In my case, what greatly contributed to the feeling of losing control was the humiliating experience of becoming a victim to triangulation. I was constantly pushed aside because he prioritized his exgirlfriends feelings. He often cancelled on me because his exgirlfriend didn’t allow him to meet with me and threatened to throw him out of her apartment. As if this hadn’t been enough to handle, I also was harrassed by her, as she constantly tried to call me and sent me text messages in which she reminded me of how much power she still had over him. Once she even had the indecency to point out to me that she would do everything in her power to keep him from spending the night at my place. It was nerve-racking, humiliating and just plain crazy. He repeatedly assured me that there was nothing romantic or physical about their relationship and that the only reason he still lived with her was that he felt responsible for her. In the end, I didn’t know what to believe anymore. The deceit, craziness and bullshit accusations that were a fixed part of the triangle, were sucking the life out of me. I couldn’t stop obsessing about the nature of their relationship, and I couldn’t stop loathing myself for allowing him to expose me to so much humiliation. Being consistently treated like a secondary option left lasting marks on my psyche. I was never really in control of what was going on and the resulting feeling of powerlessness was paralysing me.
Now that the relationship is over and all the drama and insecurity has finally evaporated, I need to work hard on regaining my inner balance.
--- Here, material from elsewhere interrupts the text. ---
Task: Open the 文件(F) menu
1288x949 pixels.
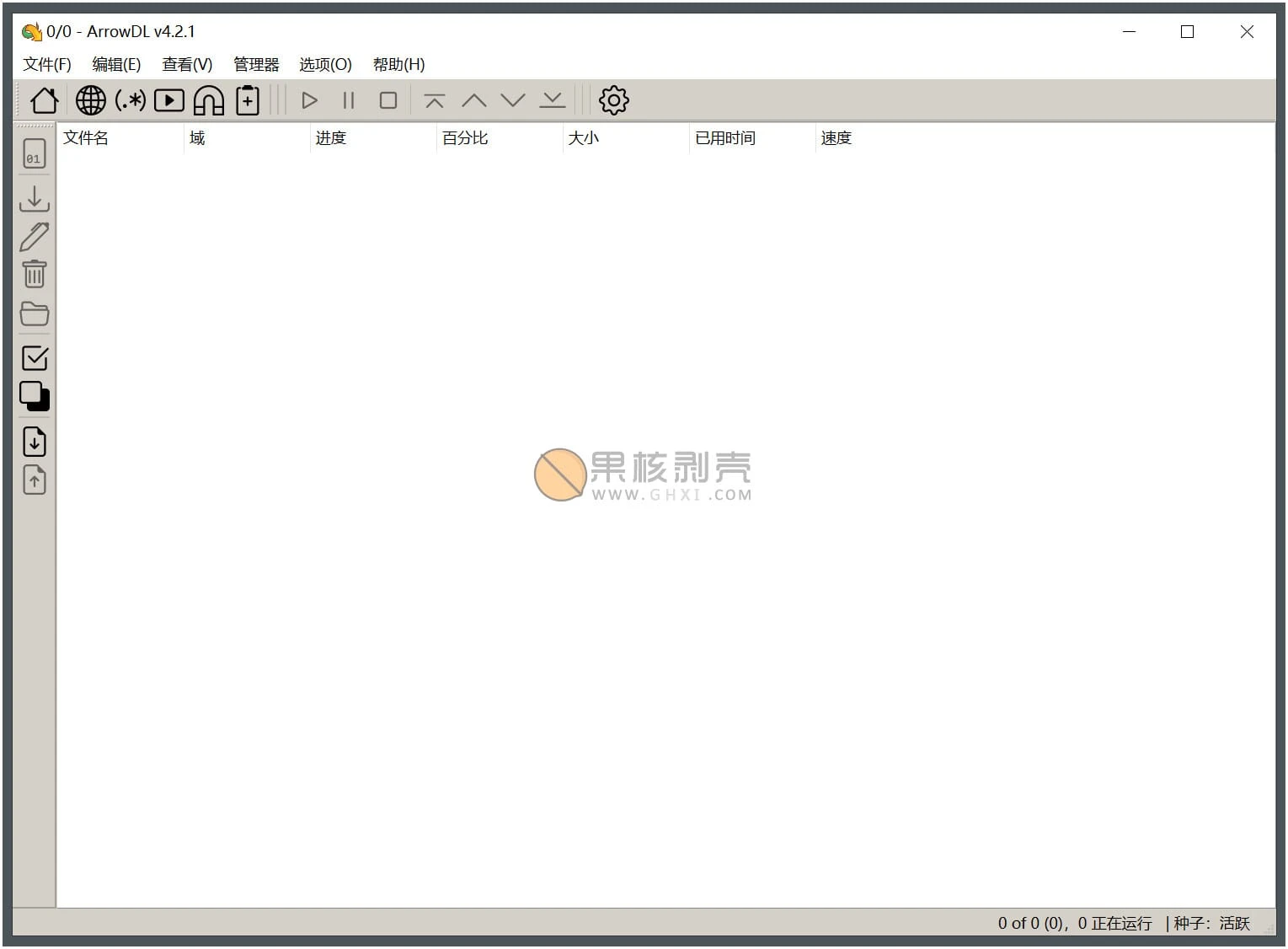Action: click(x=47, y=64)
It will probably still take some time to regain the control over my life that he has so completely taken away from me. He left me so completely shattered – a shell of my former self – that it will be hard work to fully recover. I will never get back the time I lost due to the exposure to drama. I will probably hand in my Master’s Thesis later than I planned to, because I have been unable to focus on my studies for such a long time. I try to not put too much blame on myself for failing to get ahead in all areas of my life. I consistently need to remind myself that given the amount of stress and drama I was exposed to, it is only natural to not find the energy and mental capacity to function the way I was supposed to. However, I still find it hard not to loath myself for prioritizing an unavailable man over academic achievement.
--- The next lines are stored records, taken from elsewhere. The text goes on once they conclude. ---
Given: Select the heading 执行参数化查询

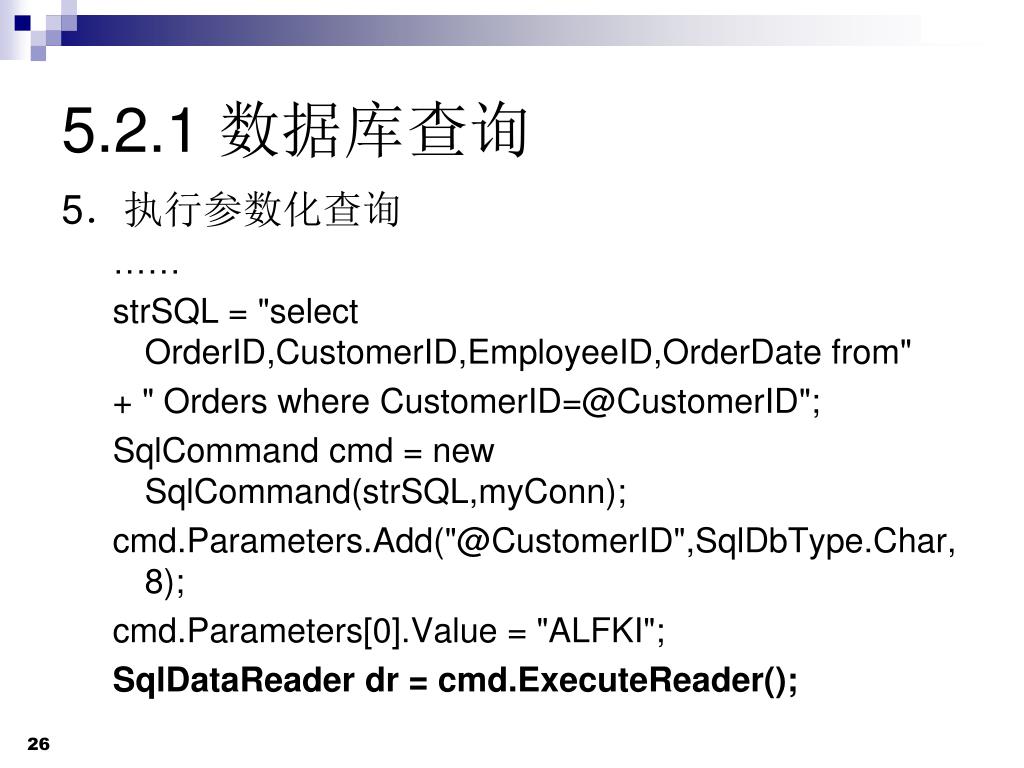Looking at the screenshot, I should click(262, 210).
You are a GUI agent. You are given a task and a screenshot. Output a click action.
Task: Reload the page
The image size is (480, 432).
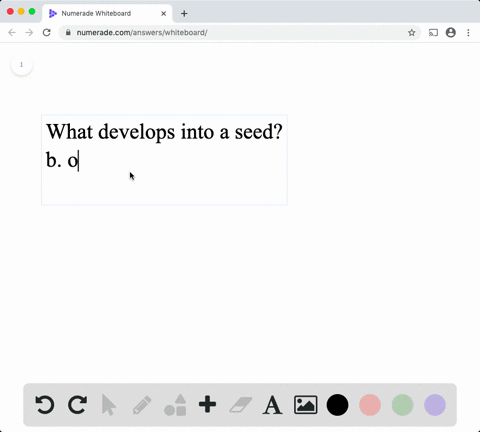47,32
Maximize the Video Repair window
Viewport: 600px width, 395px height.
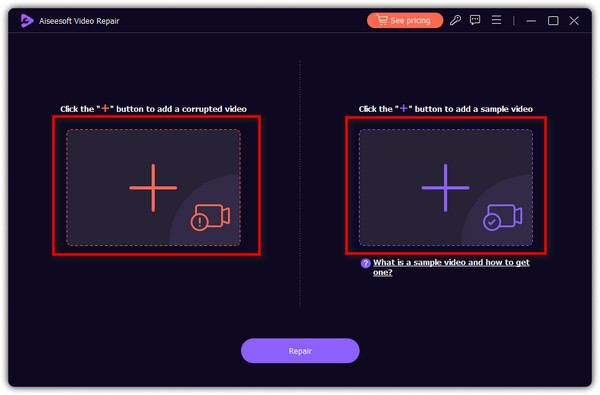click(553, 21)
I’ve already come a long way and am glad that I’ve learned a lot during my process of recovery. I am incredibly thankful for the emotional support given to me by my family and friends. They have always been patient and understanding with me, allowed me to talk to them about my worries, and therefore helped me regain my balance. I really don’t know where I would be without them. Knowing that there are people out there who genuinely care about you and want to see you get better really lessens the impact of the fall. He was almost successful at completely breaking my spirit and making me lose the will to live. In the end, however, I was strong enough to recover. He couldn’t break me in spite of the fact that he tried his hardest to do so – and it is thanks to my family and friends that he failed.